А если она и вправду его любила?
Рафал Земкевич
БЛУДНИЦА
(Rafał A. Ziemkiewicz — Jawnogrzesznica)
Толпища, море людей — раны Иисусовы, такого столпотворения мир, похоже, еще не видал. Мы стоим у ворот с четырех утра, сейчас уже полдень, и все это время, без единого перерыва, мимо нас течет могучая река земляков. Она раздваивается сразу же за воротами и высыхает где-то за нашими спинами, силой вдавливаемая в проходы и сектора. Всего ворот пятьдесят восемь, через все неустанно втекает эта стихия, и ей конца края не видать. За барьером высотой в четыре метра из густой, подключенной к электрическому току сетки, за предшествующими ей цветастыми шлагбаумами все та же толпа. А с неба, похоже, все это смотрится — полный абзац!
Я и не предполагал, что всех их будет уж столько, даже если включать польскую диаспору со всего света. Они прут, держа в вытянутых руках приглашение, переполненные радостным возбуждением; тащат какие-то транспаранты, хоругви, иконы… Бесконечно. Прям дух запирает. Одни лишь наши мрачные рожи, моя и Бибола, ну никак не соответствуют общему настроению. А что: мы всего лишь элемент пейзажа, точно такой же, как все эти шлагбаумы, барьеры и лопочущие на ветру флажки. Мы просто-напросто торчим у ворот, с внутренней стороны, зачарованные в мрачном молчании.
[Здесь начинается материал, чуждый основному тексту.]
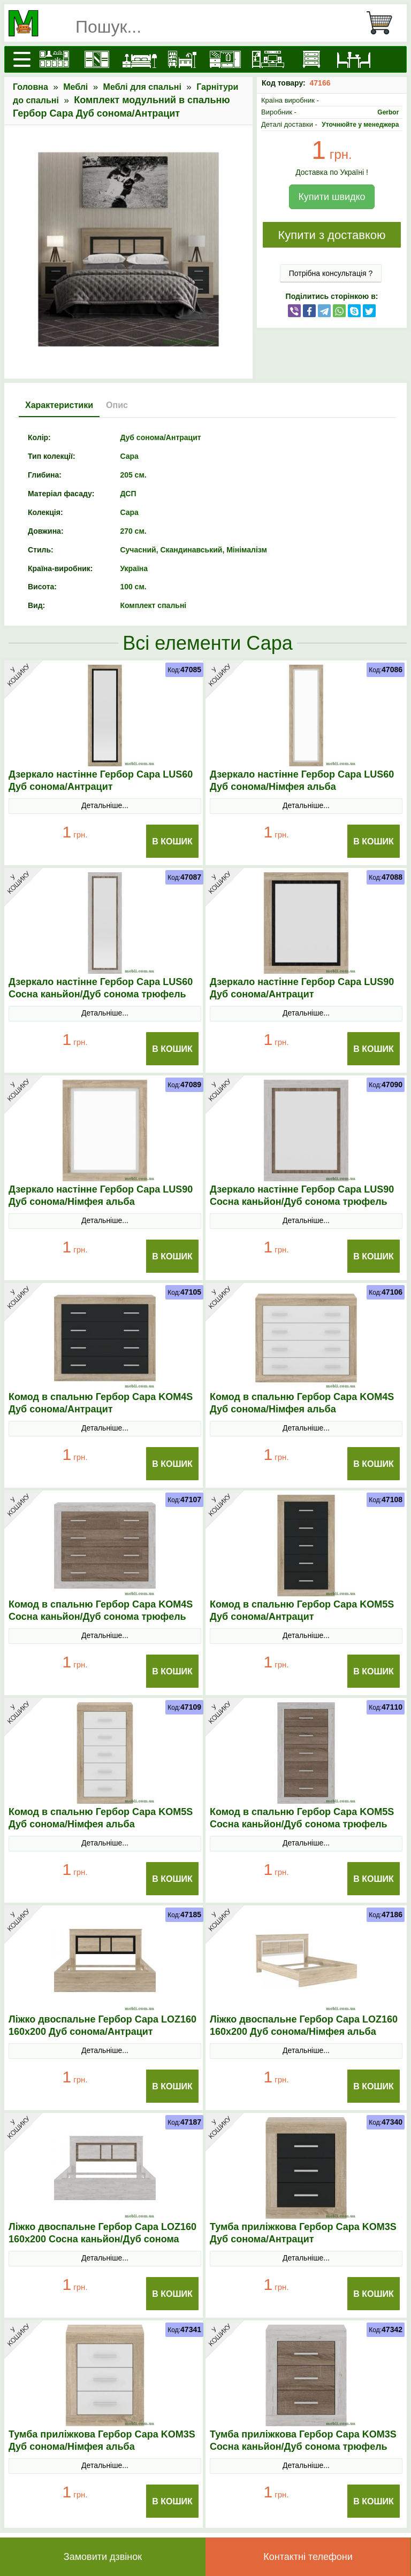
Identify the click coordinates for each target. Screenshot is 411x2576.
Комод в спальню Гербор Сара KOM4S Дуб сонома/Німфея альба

Вообще-то говоря, совершенно непонятно, на кой ляд мы здесь. Ни о какой проверке приглашений в этом людском муравейнике нет и речи. Все остальные функционеры Божьей Милиции давным-давно уже смылись, чтобы, воспользовавшись мундиром, пропихнуться как можно ближе к алтарю. Остались только государственные менты — как профессиональные грешники по грязной работе они не имеют права пересечь барьер, окружающий освященную землю. Так что они попросту следят за толпой; здесь и дальше: на вокзалах, шоссе, в аэропортах. А нам тут делать совершенно нечего. Но мы стоим, потому что последним указанием было: стоять, а у меня лично никакого иного выхода, как только выполнять как следует приказы, нету.
Бибол явно думает о том же самом, но тут я ничего сказать не могу: он со мной не разговаривает. И какого черта он бесится? В конце концов, ведь с него все и началось. С того, что он, как обычно, нажрался, опоздал на службу, а я не мог сойти с поста.